Though a better example of an attempt to inflict such a modern day view on classic literature can be found in the recent Oliver Twist, in which the crimes of the villains are blamed on poverty and social prejudice against them, so too is John Jasper vindicated in pointing out his sad and loveless upbringing… but when contrasted not only with the other characters in the story but also Dickens’ other books, the argument is made invalid. If poverty drove Fagan and Bill Sykes to a life of crime how could it not corrupt Oliver Twist? If he was so poorly treated in the same circumstances as them, why did he not become bad? How is it that in spite of abuse, David Copperfield grows up to be wonderful? Why are the Landlesses so kind in the same situation that causes John Jasper to be evil? Dickens clearly saw no motivation for evil actions other than sin; otherwise, his books would not be full of villains both rich and poor, from bad upbringings and decent ones alike.

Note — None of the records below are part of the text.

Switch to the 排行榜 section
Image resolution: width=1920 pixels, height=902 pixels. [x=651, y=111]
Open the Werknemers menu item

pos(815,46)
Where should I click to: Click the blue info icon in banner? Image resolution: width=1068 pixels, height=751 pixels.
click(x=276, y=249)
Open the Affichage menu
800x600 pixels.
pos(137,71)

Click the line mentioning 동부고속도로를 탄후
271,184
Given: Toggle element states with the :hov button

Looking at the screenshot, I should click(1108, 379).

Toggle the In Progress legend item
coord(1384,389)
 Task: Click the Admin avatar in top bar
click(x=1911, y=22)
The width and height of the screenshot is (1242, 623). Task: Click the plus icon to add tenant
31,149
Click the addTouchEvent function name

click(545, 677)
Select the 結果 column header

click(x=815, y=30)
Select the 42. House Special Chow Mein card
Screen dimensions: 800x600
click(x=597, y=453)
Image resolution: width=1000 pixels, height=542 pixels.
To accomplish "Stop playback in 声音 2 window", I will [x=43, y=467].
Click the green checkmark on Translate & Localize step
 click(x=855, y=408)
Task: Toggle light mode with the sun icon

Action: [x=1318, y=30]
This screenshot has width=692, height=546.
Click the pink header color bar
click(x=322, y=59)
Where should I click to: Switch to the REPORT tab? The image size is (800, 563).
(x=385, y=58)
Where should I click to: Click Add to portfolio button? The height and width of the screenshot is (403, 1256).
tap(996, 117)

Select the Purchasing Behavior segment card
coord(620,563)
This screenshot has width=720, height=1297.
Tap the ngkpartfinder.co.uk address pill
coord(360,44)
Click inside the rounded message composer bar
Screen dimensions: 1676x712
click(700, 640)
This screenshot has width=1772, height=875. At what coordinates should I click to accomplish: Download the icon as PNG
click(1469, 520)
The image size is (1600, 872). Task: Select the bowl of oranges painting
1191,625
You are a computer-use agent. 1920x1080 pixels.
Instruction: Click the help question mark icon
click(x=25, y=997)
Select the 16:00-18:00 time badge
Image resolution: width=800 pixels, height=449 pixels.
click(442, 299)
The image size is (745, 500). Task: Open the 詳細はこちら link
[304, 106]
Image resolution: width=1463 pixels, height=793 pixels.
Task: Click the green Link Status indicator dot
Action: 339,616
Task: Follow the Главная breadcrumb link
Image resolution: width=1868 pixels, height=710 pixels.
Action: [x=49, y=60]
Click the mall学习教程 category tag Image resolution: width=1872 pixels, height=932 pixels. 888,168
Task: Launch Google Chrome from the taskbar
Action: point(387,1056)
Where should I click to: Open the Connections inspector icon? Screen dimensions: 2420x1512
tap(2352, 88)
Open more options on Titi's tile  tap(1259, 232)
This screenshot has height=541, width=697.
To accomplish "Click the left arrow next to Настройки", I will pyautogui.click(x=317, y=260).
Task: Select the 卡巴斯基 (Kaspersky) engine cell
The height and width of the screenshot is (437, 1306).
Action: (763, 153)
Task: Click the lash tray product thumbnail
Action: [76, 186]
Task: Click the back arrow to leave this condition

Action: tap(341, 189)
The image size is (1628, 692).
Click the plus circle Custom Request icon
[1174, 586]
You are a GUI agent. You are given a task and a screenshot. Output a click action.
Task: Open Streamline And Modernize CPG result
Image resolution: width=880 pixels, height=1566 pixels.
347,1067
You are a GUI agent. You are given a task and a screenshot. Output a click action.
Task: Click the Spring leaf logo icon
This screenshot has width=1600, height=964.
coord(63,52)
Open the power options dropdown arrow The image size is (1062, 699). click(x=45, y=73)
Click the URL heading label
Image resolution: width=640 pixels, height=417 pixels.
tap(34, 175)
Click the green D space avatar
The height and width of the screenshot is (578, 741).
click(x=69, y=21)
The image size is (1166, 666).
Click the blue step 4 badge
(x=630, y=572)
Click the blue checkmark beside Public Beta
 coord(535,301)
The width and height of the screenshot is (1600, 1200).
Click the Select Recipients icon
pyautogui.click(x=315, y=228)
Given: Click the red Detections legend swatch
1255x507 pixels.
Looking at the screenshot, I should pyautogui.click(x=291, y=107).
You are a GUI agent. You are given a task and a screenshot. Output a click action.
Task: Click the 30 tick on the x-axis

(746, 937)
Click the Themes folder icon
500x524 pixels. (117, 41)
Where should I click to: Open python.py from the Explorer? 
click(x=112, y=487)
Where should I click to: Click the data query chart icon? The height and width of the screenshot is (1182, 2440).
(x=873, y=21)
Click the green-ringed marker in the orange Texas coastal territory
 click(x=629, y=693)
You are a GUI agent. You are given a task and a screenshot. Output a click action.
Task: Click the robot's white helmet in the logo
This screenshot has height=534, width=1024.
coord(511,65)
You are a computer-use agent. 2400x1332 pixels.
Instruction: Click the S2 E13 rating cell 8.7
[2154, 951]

It is apparent in his novels that everyone, rich or poor, good or evil, hero or villain, victim or perpetrator, is responsible for their own actions and each faces the consequences of their decisions, for good or ill. Those who live a decent and moral life find happiness and those who give in to their darker intentions suffer. Uriah Heap is found out, Steerforth drowns, Eugene Wrayburn nearly dies, Ralph Nickleby gives in to despair, Miss Havisham goes up in flames, and Tulkinghorn is killed. (Just to name a few!) And none of them can claim their actions are not the result of their own sinful choices rather than their unfortunate circumstances. Dickens’ villains remind us that evil does exist and is a choice we make, either to resist or embrace it each day. Our lives are not influenced by our circumstances but how we choose to deal with them. It is up to us whether or not we abuse the life we are given and where we will spend eternity. ♥

janfeb2012

ABOUT THE AUTHOR: Charity Bishop would dearly love to spend all her free time mulling over, theorizing, and philosophizing on the vast spiritual / moral lessons of cinema and Victorian literature, but alas, she must make a living, so her days are spent doing editorial work. She devotes her free time to babysitting her bipolar cat, writing books, blogging, and searching for spiritual truth in all aspects of life… when she isn’t editing Femnista!